Ludger Schmidt ist verzweifelt. Der Tierarzt und Juniorchef des Affen- und Vogelparks Eckenhagen im Bergischen Land hat Angst um seine Totenkopfäffchen. Die Tiere sind empfindlich und brauchen Spezialfutter. Acht der kleinen Kerlchen wurden Anfang des Monats nachts aus ihrem Gehege gestohlen - vier Weibchen, drei Jungtiere und das Zuchtmännchen der Gruppe. Die Diebe knackten ein Vorhängeschloss und nahmen die Äffchen mit. Ihre etwa 30 Artgenossen ließen sie ins Außengehege.
5000 Euro Belohnung
"Das war ein Mordanschlag auf die Tiere", schimpft Schmidt. "Wir hatten einfach Glück, dass es in der Nacht relativ warm war, sonst hätten die Äffchen das nicht überstanden." Es war nicht der erste Einbruch in den Park in diesem Jahr. Schon im Februar hatten Unbekannte dort sechs Totenkopfäffchen gestohlen. Kaufe man die Äffchen legal, seien sie pro Tier zwischen 1500 und 2000 Euro wert, schätzt Ludger Schmidt. Er und sein Vater Werner haben für Hinweise, die zur Ergreifung der Diebe führen, inzwischen 5000 Euro Belohnung ausgelobt.

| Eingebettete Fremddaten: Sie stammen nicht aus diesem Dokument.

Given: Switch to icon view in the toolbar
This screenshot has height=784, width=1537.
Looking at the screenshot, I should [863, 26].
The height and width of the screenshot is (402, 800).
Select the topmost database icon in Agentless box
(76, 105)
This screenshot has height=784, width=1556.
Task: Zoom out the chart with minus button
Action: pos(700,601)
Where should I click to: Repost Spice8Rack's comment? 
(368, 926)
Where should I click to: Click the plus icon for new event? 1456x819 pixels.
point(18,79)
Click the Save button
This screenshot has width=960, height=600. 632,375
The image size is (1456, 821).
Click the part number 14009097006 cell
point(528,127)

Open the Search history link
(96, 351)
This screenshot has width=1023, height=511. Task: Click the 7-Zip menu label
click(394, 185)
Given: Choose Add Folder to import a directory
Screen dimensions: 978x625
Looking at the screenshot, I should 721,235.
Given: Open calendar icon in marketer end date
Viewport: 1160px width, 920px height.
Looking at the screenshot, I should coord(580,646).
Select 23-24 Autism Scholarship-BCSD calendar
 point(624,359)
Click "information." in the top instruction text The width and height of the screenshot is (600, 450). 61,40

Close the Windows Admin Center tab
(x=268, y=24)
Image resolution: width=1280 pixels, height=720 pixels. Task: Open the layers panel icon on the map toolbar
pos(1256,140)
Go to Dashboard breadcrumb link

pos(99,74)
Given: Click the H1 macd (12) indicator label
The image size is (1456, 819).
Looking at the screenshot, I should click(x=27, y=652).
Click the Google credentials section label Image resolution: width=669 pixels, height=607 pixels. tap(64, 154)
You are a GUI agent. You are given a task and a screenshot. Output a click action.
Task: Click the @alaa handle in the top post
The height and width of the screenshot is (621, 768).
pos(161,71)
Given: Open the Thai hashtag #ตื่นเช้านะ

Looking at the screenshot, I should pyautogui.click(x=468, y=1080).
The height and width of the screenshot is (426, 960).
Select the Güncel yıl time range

Auch aus den Zoos in Krefeld und Dortmund verschwanden in diesem Jahr Affen. Im Juli stahlen Unbekannte in Krefeld drei Goldene Löwenäffchen: das Zuchtpaar und dessen Jungtier. In Dortmund verschwanden im August drei Zwergseidenäffchen' tag='. Auch hier war das Zuchtpaar unter den gestohlenen Tieren. Außerdem nahmen die Diebe zwei Zwergagutis mit, kleine Nagetiere, die optisch an Eichhörnchen erinnern.
Experten vermuten Auftragsdiebstahl
An einen Zufall glauben Experten bei dieser Häufung von Affendiebstählen in Nordrhein-Westfalen nicht mehr. "Ich gehe davon aus, dass die Tiere gezielt und mit Auftrag gestohlen werden", sagt Franz Böhmer, Artenschutzexperte vom Bundesamt für Naturschutz.
Davon geht auch Wolfgang Dreßen aus. "Goldene Löwenäffchen in Privathaltung gibt es kaum", erklärt der Direktor des Krefelder Zoos. Die meisten der Tiere lebten in Zoos oder dort, wo sie von diesen wieder angesiedelt würden. Doch gerade die Tatsache, dass man als Privathalter kaum Chancen habe, an die Goldenen Löwenäffchen heranzukommen, wecke bei einigen Sammlern erst richtig das Interesse, glaubt Dreßen.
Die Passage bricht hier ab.